Thursday, January 10, 2008

Nobel vs. innovation

I read an article the other day about how some older Nobel Lauriets believed the internet was dumbing down culture. As someone who has been on the internet since ~1992, and have been embracing it ever since, this unnerved me. A large part of my life is spent on the internet performing various tasks. Different people belong to all sorts of cultures, and I belong to the internet cultures.
I look forward to the next internet meme, not the next eposide of Friends (yes, I know it's off air now.) When I went to talk politics I go online and say what I have to say. When I take pictures off my camera, I quickly upload them to my picasaweb album. I also spend countless hours a week reading blog from around the world, mostly regarding technology.So what is the problem that these Nobel winners have with the Internet?
Similarly, author Andrew Keen argued in his new book, The Cult of the Amateur, that the internet was killing culture and assaulting economics.
"[Anyone] can use their networked computers to publish everything from uninformed political commentary, to unseemly home videos, to embarrassingly amateurish music, to unreadable poems, reviews, essays, and novels," Keen wrote in the book.

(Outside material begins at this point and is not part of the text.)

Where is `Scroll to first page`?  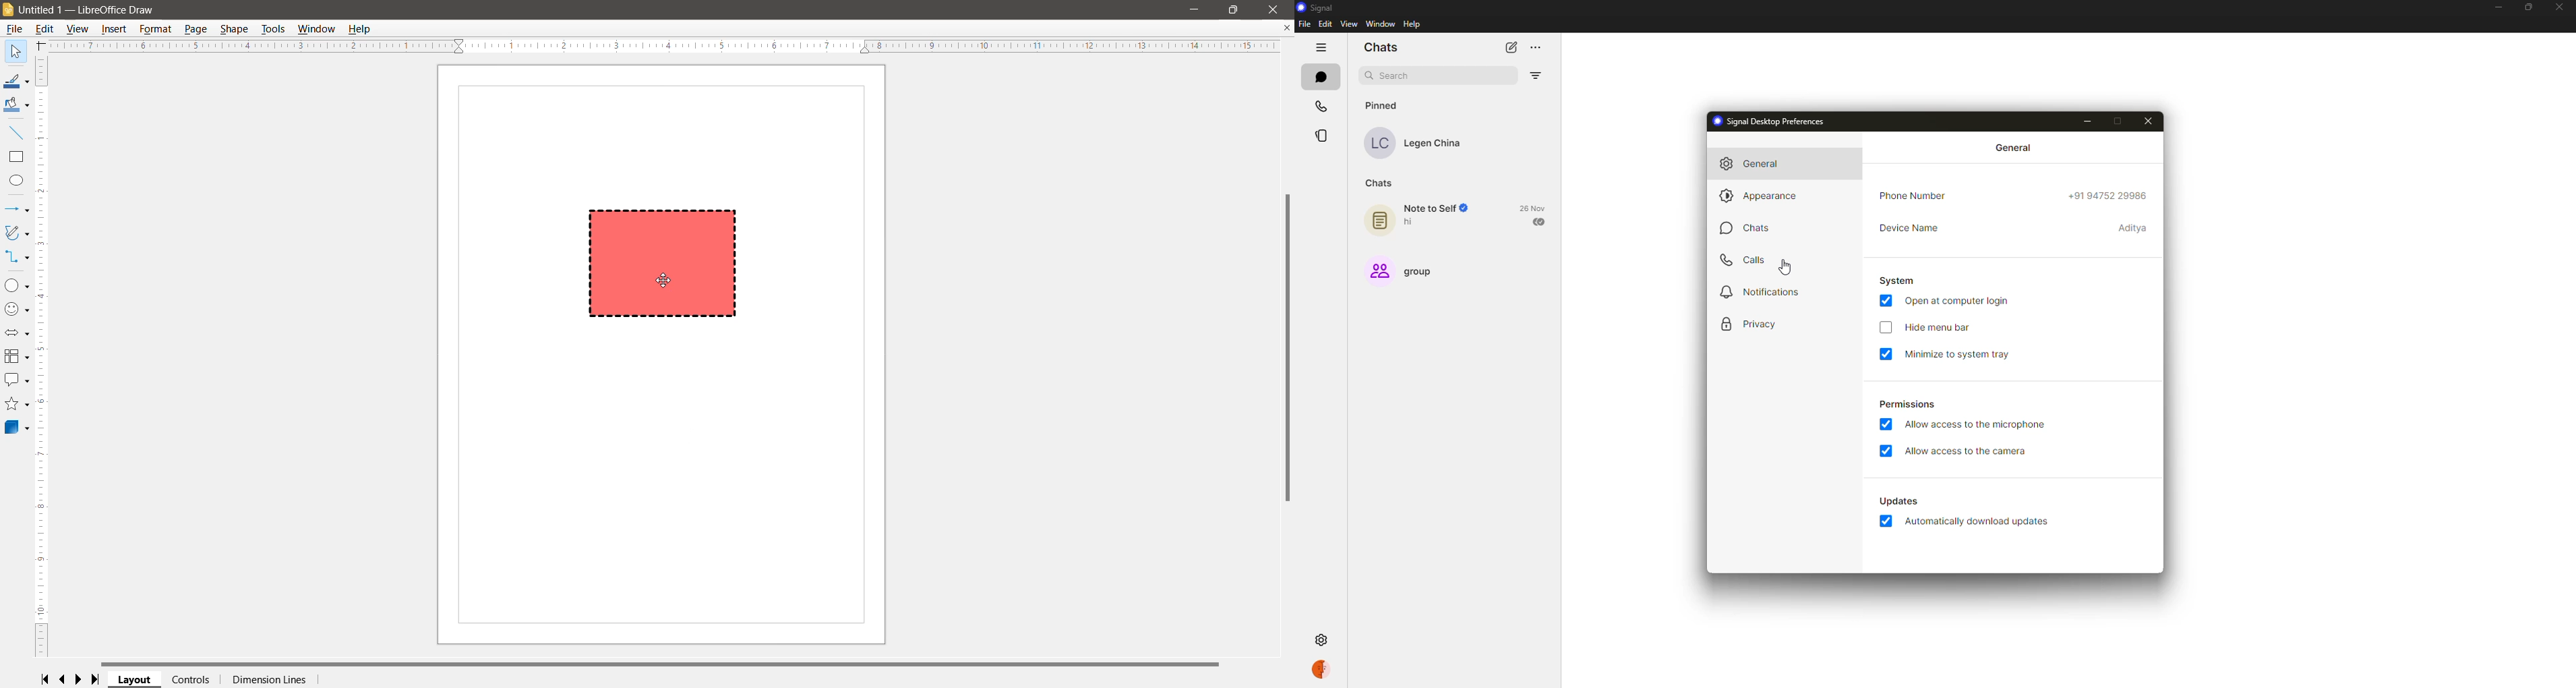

The problem that have is that amateurs are out there putting out art. Being amateurs, the art is what most would call sub-par. I mean, what kind of world do we live in if the average person is an artist? What happens when kids are more interested in art put out by some random kid on the street with a crappy video camera than someone else who went to school and fought their way through to publishers to get their contetnt out?
What happens is innovation in ways that the established industry is incapable of concieving. Take for example chocolate rain. This video has received millions of hits in a matter of months by fans all over the world. The popularity of this very odd song has landed this guy performances on network television, record contacts, and made him an instant international star.
Without the internet this guys music would have never made it past a couple of friends who may have mused at it for a while and then lost in a trash can.
But this is probably the fate that Andrew Keen would like to see this kind of art recieve. Why? Because he is an art snob. Art, to him, has to fit predefined hooks and follow certain rules.
The truth is that art has never done this. The new is always scary to the old. Think of swing. This music was truly the devils work, according to the old crowd at the time. Then along came rock n' roll, which was thrust in to the mainstreem by the Beatles. Surely the Beatles are trying to corrupt our children. Then metal followed by rap. Each time the older generation doesn't get it and cries fowl. But, like Bob Dylan says, "You better start swimmin' or you'll sink like a stone, for the time they are a-changin'" I like to remind this to old hippies when they complain about todays music.Andrew Keen and company's way of art may still have relevence as timeless quality work, but has no place in the new cutting edge world of art. What's worse, though, is his mind set regarding amateur work. This mindset has no place in any time period. Amateur artwork is especially important, and should be encouraged. And every amateur has the right to put his or her stuff out there to be judged by the community.
The great thing about the community is that every amateur has easy access to the community, and the community has a large share of amateur critics to rate the work. If the work is crap, people will tell the artist to piss off and the work goes nowhere. If the work is entertaining, the artist gets his or her fifteen minutes of fame. This really works out great because the critics and consumers are the same people. In the traditional system, the art has to first pass the publisher, is then reviewed by the critics, and whether or not people consume the product can depend on the ratings the reviewers gave it. The new system is more of a meritocracy, versus the old system that basically amounts to cronyism.
Someone I met online and have since met in person, wrote an elegant essay on exactly why anyone and everyone should be submitting their own content.
are thousands upon thousands of good writers out there — people who could be
improving the quality of what we see here everyday. But we won’t ever experience
what they have to offer because there’s nobody to bring it to our attention.
What are the odds that their stuff is going to be randomly “discovered”? Not
good. The only only option is for them to drop the socially ingrained
false-modesty and present it themselves. Remember that writers submit their work
to publishers; they don’t wait for it to be found. Artisans have shows and
invite lots of people, and academics submit to their respective journals. In
short, submitting original content for peer review is crucial in any community
that values intellectual progress.So to all of you who think you have something
to offer — show us. Getting someone else to submit it for you is more shady than
doing it yourself, and it’s not going to be discovered on accident. If you’re
doing anything to increase your chances of being seen (SEO, word-of-mouth
promotion, etc.) you’re already playing the system. Accept this and have the
balls to submit your own material if you think it’s worth reading.
So to the old Noble Lauriets and their old way of thinking, I saw good riddance. The internet, and it's art, is here to stay. It will shape the future and redefine everything (which will probably be the five thousandth time art has been completely redefined by new culture) and will eventually become old and irelevant by the time it's my turn to be old and grumpy.